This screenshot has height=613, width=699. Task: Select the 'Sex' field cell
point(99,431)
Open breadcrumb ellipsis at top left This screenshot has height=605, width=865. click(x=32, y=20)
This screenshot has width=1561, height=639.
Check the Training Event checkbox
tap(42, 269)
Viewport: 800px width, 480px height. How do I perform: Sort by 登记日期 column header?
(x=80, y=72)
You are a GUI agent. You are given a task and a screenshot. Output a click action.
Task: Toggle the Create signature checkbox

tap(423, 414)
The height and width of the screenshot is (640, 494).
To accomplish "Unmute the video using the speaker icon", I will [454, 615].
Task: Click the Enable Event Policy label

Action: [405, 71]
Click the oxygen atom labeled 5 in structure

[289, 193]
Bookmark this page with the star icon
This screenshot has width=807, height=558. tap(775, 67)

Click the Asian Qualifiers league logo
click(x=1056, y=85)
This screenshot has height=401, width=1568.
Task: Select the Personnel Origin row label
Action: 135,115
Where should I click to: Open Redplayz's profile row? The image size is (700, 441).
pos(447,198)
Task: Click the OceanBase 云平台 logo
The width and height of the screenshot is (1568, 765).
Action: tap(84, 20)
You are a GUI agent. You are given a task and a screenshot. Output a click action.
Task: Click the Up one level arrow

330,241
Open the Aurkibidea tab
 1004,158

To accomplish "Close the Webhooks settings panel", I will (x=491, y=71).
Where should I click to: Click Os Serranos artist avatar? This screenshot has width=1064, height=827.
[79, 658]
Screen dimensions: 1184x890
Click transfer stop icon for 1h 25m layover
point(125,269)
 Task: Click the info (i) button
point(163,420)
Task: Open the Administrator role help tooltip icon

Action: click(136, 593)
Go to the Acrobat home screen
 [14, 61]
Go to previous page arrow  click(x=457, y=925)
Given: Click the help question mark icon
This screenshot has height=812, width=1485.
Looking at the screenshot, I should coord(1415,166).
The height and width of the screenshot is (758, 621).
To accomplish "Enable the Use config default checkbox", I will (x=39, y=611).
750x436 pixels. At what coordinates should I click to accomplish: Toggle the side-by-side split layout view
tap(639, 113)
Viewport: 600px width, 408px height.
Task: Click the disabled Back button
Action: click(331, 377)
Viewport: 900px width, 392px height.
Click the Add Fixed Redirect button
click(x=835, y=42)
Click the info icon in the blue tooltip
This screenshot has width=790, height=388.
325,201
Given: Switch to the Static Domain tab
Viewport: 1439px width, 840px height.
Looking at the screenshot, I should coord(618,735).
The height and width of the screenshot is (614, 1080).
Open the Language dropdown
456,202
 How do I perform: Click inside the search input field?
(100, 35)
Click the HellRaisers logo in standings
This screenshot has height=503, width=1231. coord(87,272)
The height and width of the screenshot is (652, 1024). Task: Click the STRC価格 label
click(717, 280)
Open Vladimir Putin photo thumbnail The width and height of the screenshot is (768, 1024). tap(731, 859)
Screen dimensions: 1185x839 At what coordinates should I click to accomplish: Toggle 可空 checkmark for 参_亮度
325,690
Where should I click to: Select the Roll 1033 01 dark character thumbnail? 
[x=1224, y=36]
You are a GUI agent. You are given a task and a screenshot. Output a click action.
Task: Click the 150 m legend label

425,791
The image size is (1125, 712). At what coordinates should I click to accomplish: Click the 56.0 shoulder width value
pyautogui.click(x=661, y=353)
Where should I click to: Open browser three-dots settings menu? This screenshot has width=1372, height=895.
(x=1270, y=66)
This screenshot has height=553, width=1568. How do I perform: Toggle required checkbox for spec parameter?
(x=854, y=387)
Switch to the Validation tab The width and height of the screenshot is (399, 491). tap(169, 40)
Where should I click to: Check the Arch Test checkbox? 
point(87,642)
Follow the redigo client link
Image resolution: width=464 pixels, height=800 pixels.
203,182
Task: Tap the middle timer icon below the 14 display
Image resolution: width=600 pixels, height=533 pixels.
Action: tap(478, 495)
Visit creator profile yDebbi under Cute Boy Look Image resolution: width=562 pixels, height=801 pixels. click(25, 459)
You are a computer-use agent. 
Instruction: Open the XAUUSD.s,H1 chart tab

###

**Problem to work on**:
Please edit the records from the line containing "Where should I click to: Select" through the end of the records, replacing "thumbnail" with "preview image" and leaving everything else unchanged. Return only those lines.

**Answer to the task**:
Where should I click to: Select the Roll 1033 01 dark character preview image? 
[x=1224, y=36]
You are a GUI agent. You are given a task and a screenshot. Output a click action.
Task: Click the 150 m legend label

425,791
The image size is (1125, 712). At what coordinates should I click to accomplish: Click the 56.0 shoulder width value
pyautogui.click(x=661, y=353)
Where should I click to: Open browser three-dots settings menu? This screenshot has width=1372, height=895.
(x=1270, y=66)
This screenshot has height=553, width=1568. How do I perform: Toggle required checkbox for spec parameter?
(x=854, y=387)
Switch to the Validation tab The width and height of the screenshot is (399, 491). tap(169, 40)
Where should I click to: Check the Arch Test checkbox? 
point(87,642)
Follow the redigo client link
Image resolution: width=464 pixels, height=800 pixels.
203,182
Task: Tap the middle timer icon below the 14 display
Image resolution: width=600 pixels, height=533 pixels.
Action: tap(478, 495)
Visit creator profile yDebbi under Cute Boy Look Image resolution: width=562 pixels, height=801 pixels. click(25, 459)
You are a computer-use agent. 
Instruction: Open the XAUUSD.s,H1 chart tab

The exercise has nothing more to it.